- What is needed: Can you carry on the article about Eureka's Waterfront Recovery Services, starting after its final sentence?

The colorful building just north of the Target parking lot will be the new home of Waterfront Recovery Services, a dual-diagnosis facility being operated through a collaboration between various local agencies. | File photo.

Two years after Eureka’s Multiple Assistance Center — aka “The MAC” — was repurposed as a rapid-rehousing facility for the chronically homeless, the building is again being adapted for a collaborative new approach at solving the city’s most intractable problems: homelessness, mental health and substance abuse.

In its new incarnation, called Waterfront Recovery Services, the building will include both residential treatment services and an in-house, medically monitored detox program, making it the county’s first and only dual-diagnosis facility. The agencies collaborating on this effort hope that by simultaneously confronting the intertwined issues of mental health and substance abuse they’ll be able to have an impact where previous efforts have fallen short.

- Data:

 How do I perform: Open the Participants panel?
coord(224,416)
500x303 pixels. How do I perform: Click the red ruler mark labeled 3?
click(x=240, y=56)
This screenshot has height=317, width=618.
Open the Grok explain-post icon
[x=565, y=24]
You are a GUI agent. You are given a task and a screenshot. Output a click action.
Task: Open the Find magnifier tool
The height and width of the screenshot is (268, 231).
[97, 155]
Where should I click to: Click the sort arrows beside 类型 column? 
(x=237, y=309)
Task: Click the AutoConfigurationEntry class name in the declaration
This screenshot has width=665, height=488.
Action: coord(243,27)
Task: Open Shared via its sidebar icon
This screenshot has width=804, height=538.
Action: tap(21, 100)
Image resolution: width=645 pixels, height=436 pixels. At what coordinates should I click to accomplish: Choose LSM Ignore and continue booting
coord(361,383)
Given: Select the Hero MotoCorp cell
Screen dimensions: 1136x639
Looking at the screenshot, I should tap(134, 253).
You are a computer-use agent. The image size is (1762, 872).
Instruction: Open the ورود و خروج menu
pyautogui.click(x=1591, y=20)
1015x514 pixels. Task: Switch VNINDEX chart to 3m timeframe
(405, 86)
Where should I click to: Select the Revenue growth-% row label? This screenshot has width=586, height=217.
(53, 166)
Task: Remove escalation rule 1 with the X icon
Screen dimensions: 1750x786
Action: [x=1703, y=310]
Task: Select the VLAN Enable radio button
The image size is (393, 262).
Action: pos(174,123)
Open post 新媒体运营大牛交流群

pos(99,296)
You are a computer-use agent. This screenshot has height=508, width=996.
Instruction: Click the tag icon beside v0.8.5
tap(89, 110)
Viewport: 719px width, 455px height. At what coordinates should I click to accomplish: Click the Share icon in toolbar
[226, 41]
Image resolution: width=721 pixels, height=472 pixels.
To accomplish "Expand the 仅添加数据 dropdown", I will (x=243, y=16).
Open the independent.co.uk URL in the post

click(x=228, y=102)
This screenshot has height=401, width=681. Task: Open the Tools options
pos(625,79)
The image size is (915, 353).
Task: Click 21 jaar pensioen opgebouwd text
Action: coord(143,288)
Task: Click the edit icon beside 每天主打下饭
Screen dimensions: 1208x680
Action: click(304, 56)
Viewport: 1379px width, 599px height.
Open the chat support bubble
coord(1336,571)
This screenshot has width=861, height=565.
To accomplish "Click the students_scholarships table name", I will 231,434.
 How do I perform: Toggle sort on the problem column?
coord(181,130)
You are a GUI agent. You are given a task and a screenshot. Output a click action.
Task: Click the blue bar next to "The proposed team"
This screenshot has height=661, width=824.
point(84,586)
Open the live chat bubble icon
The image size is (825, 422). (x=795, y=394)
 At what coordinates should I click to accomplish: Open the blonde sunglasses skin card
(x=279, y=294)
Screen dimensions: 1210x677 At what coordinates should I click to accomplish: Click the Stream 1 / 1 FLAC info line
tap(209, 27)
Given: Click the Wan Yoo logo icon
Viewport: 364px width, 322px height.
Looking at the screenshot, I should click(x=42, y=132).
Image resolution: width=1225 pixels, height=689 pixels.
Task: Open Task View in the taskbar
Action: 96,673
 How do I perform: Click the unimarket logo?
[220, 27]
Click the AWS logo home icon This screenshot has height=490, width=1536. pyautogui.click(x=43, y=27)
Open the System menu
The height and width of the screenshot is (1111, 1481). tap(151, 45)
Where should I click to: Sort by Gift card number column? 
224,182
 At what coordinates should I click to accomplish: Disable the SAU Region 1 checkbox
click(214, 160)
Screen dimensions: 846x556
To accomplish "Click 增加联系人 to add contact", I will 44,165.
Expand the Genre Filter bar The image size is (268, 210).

- Response to this exercise:
“Currently we’re fighting an elephant with a pea shooter,” said John McManus, director of the Eureka nonprofit Alcohol and Drug Care Services, Inc., a detox facility located on C Street in Eureka. His organization will soon be offering treatment from the larger, ADA-compliant confines of Waterfront Recovery Services.

McManus said it has been a challenge to afford the employees clients need, but thanks to this new collaboration his organization was recently certified through the state’s Drug Medi-Cal Organized Delivery System, an important benchmark that “will bring a lot more treatment dollars to the area,” he said.

Waterfront Recovery Services will function as a 56-bed residential substance abuse treatment program, with 20 beds slated for detox and the remaining 36 for residential treatment (16 for women and 20 for men). That’s a significant upgrade from the 29 beds currently available at Alcohol and Drug Care Services. Resident stays at Waterfront Recovery Services will vary from 72 hours up to six months.

The combination of medical detox and residential treatment may be exactly what the local homeless community requires. Roughly 90 percent of residents in The MAC over the past two years were diagnosed with either mental illness, substance use disorder or both, according to Eureka staff, and many struggled to find permanent housing due to their addictions. McManus is confident that the new facility will be more effective.

“Basically it’s a significant upgrade in residential treatment and detox services,” he said.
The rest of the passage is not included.